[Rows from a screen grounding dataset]
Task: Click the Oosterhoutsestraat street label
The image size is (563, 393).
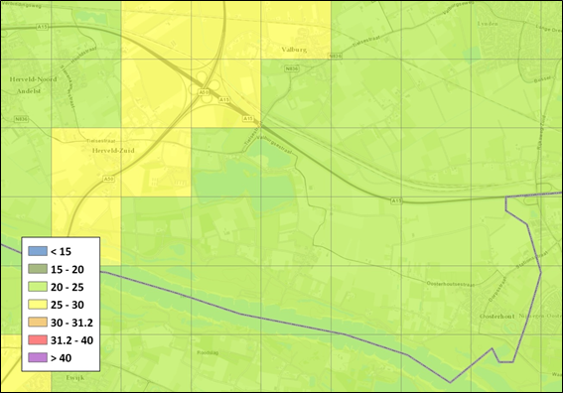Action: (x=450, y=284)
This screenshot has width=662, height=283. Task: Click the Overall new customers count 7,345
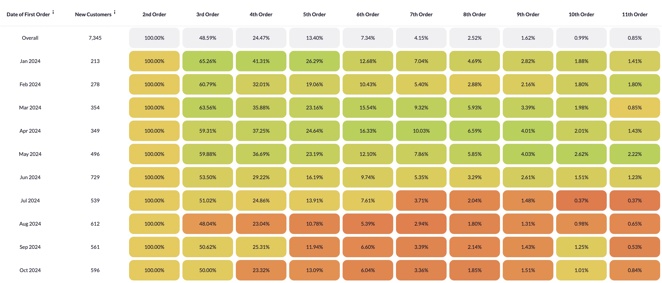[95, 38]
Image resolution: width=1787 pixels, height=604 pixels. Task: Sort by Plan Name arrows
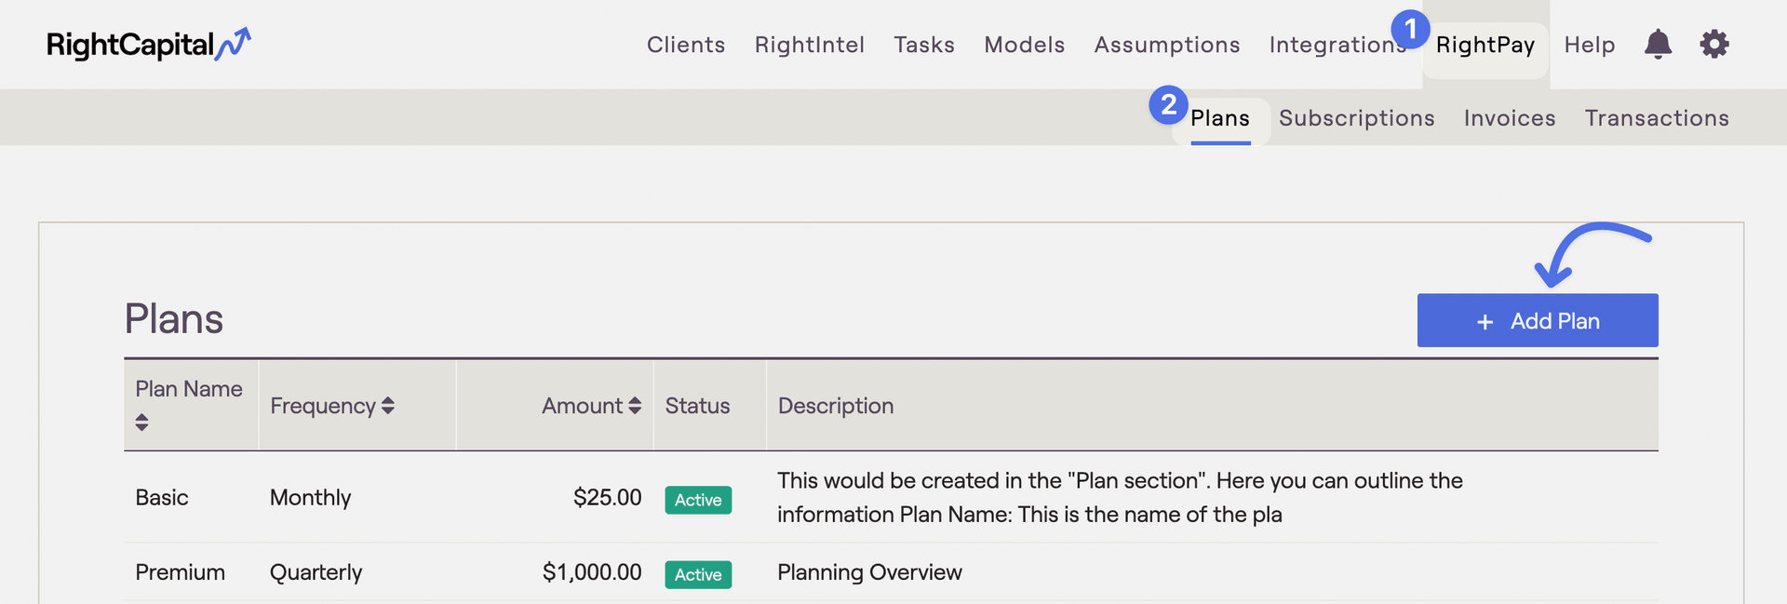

--

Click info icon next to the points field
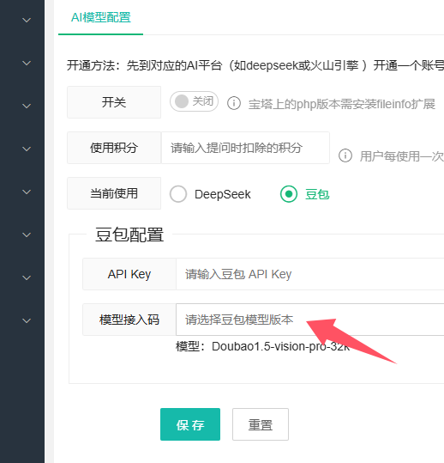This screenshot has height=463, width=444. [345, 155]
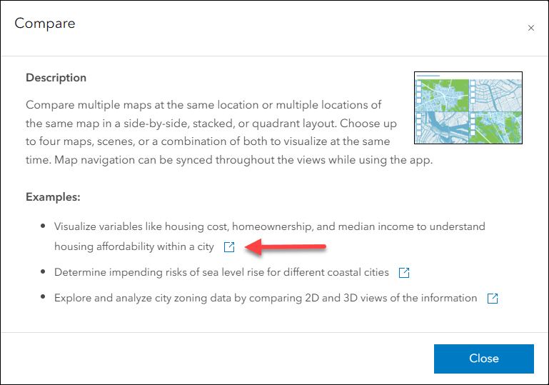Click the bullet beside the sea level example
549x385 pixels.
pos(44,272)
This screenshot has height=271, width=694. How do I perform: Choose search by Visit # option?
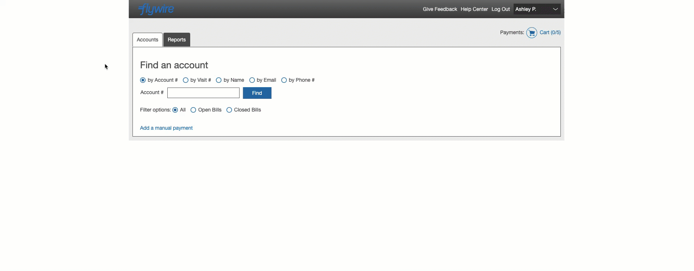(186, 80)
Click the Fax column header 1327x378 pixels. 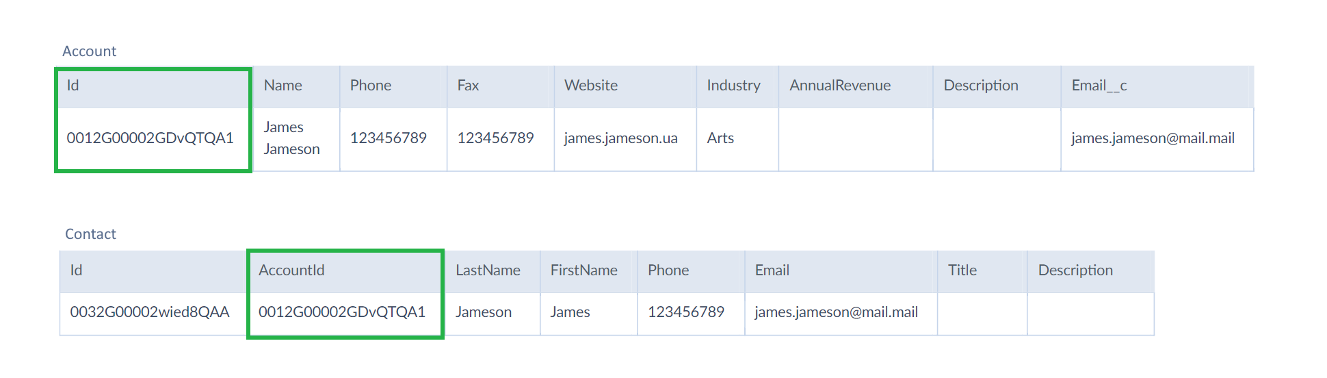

WHAT IS ASKED:
Copy the data above word for word, starting at the line that contains "Task: Click the Oosterhoutsestraat" and ending at the line that contains "Image resolution: width=1787", both included. Omit the pictures from your answer.

EXERCISE OUTPUT:
Task: Click the Oosterhoutsestraat street label
The image size is (563, 393).
Action: (x=450, y=284)
This screenshot has width=662, height=283. Task: Click the Overall new customers count 7,345
[95, 38]
Image resolution: width=1787 pixels, height=604 pixels. Task: Sort by Plan Name arrows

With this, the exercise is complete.